The fundee in bankruptcy or another insolvency proceeding: The potential litigation claims owned by a financially distressed company are not limited to actions that might have precipitated the distress. In most bankruptcy cases, for example, any creditor who received a payment within 90 days of the filing of the bankruptcy may be subject to attack as the recipient of a voidable preference. And other transfers of a company’s assets may be subject to attack as fraudulent transfers.

Bankruptcy is not the only destination for a financially distressed company. That company may recover, or it may become the subject of an alternative to bankruptcy, such as an assignment for the benefit of creditors or a receivership. Regardless, the company (or its assignee, receiver, or bankruptcy trustee) may have valuable assets in the form of causes of action but may lack the liquidity necessary to monetize them.

The fundee that is a post-confirmation litigation trust: Chapter 11 cases commonly conclude with a confirmed Chapter 11 plan that, in turn, creates a “post-confirmation liquidating trust.” That trust is typically empowered to liquidate the remaining assets of the debtor’s estate which are not otherwise administered under the plan. The proceeds of such liquidating are then distributed to creditors of the debtor’s estate pursuant to provisions of the plan.

The assets at issue in this context usually include any or all the causes of action touched on above, and CLF is being used with increasing frequency by post-confirmation estates to fund litigation of such causes of action.

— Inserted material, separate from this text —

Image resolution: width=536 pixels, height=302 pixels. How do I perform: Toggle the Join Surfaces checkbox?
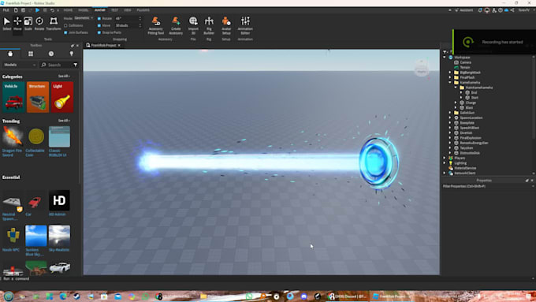coord(65,32)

An important bottom line: In any of these situations, the fundee needs to be aware of the ethical issues that are unique to bankruptcy and its strategic alternatives. The good news is that these issues are navigable. In fact, the party that bears far more risk in ‘getting it right’ is the funder, not the fundee.

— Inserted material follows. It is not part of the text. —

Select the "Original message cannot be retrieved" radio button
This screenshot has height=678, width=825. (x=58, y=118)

With this in mind, we next touch on the funder’s perspective in these contexts.

Fraudulent Transfer Risks

Potential funders will likely be concerned that a CLF transaction itself may later be challenged as a constructive fraudulent transfer. If the CLF transaction is entered into before the fundee’s bankruptcy, such risk can be ameliorated, but not eliminated.

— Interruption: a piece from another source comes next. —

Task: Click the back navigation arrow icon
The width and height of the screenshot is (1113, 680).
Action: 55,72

Entering into a CLF agreement during the pendency of a fundee’s bankruptcy will require court approval under Bankruptcy Code §363. This requirement adds some time and expense to the transaction but will also obviate any concern about fraudulent transfer risk. It also has the distinct potential to open the transaction up to competitive bidding.

Control Risks

Potential funders will also likely have some concern that a financially distressed company that has not filed bankruptcy may do so or may become subject to another insolvency regime. In such event, there is some risk that the people in control of the fundee at that the time of the transaction will not remain in control.

Fundees in Bankruptcy

The theoretical legal risk is that another party in control (e.g., a bankruptcy trustee) will reject the CLF agreement. This, however, is not likely to be a real-world risk since the debtor’s estate only stands to benefit from the CLF. The more practical risk, which always exists but may be more pronounced in a fundee’s bankruptcy, is that necessary witnesses (i.e., the fundee’s employees) become less accessible (i.e., they become former employees).

Fundees That Are Post-Confirmation Estates/Litigation Trusts In this specific context, a funder needs to take particular care to ensure that the party with whom it is dealing has the authority to enter into the transaction and the standing to bring the underlying litigation. To be clear, the fundee in this context will not be the company but, rather, will be the post-confirmation vehicle created in bankruptcy (or otherwise). To that end, a funder would be well advised to do a very close review of the terms of the Chapter 11 plan and the confirmation order related to the establishment of the litigation trust or other entity seeking the financing.